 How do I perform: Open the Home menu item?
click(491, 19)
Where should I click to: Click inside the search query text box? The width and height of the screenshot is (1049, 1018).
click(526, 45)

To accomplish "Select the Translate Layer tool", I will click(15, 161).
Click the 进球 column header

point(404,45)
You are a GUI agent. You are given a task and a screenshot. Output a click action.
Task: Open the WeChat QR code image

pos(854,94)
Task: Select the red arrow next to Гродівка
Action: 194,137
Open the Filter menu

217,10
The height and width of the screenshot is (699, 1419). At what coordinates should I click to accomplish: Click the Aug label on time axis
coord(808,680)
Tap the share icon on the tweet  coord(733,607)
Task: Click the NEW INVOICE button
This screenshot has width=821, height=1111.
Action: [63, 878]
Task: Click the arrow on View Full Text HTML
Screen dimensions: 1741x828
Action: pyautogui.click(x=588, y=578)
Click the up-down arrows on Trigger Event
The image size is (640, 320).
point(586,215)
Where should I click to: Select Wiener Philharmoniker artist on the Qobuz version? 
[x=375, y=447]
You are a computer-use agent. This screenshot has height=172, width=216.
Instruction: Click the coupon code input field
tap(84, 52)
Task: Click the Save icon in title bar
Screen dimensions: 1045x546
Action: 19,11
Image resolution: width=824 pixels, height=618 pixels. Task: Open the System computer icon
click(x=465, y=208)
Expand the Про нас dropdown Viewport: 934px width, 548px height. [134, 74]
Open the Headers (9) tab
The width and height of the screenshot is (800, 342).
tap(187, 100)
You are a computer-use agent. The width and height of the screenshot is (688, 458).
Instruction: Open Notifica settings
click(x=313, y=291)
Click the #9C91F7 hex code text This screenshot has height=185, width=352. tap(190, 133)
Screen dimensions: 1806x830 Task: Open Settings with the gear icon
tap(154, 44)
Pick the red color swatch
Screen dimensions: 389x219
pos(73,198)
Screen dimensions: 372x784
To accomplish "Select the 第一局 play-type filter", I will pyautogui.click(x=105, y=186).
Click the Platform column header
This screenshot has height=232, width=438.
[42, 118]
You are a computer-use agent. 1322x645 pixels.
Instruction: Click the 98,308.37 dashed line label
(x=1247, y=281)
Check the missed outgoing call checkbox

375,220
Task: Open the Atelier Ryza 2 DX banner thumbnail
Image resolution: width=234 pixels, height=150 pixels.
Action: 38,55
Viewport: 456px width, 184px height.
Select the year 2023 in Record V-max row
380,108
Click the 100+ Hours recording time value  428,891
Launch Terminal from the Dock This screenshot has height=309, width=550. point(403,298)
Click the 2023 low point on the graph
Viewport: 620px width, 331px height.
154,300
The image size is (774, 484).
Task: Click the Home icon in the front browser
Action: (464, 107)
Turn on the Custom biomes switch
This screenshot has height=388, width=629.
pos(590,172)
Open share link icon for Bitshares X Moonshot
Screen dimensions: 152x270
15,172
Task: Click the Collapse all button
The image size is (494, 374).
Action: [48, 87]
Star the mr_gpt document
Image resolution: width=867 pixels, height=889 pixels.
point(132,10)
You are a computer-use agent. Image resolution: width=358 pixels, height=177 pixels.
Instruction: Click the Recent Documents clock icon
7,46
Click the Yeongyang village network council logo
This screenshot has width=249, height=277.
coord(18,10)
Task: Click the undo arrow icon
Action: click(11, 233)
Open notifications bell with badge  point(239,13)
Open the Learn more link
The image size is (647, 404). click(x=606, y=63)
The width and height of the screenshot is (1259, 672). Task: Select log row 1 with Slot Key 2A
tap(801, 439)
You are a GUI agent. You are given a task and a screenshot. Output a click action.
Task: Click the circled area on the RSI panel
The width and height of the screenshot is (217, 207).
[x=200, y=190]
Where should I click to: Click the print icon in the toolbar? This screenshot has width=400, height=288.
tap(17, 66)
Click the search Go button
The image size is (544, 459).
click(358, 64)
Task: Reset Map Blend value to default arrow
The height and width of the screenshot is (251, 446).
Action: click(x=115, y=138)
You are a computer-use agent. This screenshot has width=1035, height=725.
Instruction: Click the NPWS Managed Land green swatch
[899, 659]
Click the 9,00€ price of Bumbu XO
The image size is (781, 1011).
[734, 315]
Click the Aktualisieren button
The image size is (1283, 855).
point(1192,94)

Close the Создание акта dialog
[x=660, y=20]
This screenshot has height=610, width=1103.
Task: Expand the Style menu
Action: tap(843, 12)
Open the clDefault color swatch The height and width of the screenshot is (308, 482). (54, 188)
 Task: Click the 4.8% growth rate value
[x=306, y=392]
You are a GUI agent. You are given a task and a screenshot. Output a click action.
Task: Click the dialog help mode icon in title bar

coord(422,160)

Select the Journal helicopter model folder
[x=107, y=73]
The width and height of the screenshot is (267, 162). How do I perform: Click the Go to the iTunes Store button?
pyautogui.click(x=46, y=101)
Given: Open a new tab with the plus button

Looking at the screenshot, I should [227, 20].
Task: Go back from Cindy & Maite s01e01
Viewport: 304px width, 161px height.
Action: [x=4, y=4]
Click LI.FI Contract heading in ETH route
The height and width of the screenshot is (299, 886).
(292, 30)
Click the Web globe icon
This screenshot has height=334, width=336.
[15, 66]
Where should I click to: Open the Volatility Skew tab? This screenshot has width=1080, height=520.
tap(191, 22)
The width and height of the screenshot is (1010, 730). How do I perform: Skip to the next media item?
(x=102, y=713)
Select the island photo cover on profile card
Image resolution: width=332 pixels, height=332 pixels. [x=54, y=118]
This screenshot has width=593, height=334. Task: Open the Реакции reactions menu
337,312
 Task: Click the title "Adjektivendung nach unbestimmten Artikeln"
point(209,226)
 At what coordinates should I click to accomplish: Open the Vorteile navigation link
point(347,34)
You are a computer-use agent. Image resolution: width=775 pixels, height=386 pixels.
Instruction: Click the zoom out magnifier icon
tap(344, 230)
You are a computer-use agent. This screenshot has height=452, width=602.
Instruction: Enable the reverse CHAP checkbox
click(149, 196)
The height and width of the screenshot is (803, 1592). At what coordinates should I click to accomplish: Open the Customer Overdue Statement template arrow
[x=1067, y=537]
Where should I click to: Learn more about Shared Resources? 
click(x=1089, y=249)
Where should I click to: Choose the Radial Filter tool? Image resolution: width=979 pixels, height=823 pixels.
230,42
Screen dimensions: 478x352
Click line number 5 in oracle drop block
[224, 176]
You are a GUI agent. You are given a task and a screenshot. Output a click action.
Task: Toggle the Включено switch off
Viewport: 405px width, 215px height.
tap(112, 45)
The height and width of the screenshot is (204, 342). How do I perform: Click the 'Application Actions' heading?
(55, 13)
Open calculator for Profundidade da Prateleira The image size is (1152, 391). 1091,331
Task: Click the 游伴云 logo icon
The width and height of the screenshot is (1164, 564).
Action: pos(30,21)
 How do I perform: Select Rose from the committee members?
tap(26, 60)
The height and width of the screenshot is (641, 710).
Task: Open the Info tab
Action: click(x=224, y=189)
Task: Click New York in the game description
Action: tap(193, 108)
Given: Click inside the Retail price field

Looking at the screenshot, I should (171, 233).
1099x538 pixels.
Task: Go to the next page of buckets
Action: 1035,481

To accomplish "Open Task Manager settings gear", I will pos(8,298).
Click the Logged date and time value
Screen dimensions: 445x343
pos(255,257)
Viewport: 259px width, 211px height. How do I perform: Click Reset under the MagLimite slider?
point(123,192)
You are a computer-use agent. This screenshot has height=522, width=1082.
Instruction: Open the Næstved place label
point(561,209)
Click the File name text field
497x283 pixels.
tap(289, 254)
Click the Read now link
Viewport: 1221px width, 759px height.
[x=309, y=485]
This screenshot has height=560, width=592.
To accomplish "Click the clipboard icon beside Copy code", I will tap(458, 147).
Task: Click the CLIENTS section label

::::::::

§ **Exercise**
Lines to set down from above: the line with "Instruction: Open the Næstved place label", the line with "This screenshot has height=560, width=592.", and every line between, each exactly as written.

§ **Problem solution**
Instruction: Open the Næstved place label
point(561,209)
Click the File name text field
497x283 pixels.
tap(289, 254)
Click the Read now link
Viewport: 1221px width, 759px height.
[x=309, y=485]
This screenshot has height=560, width=592.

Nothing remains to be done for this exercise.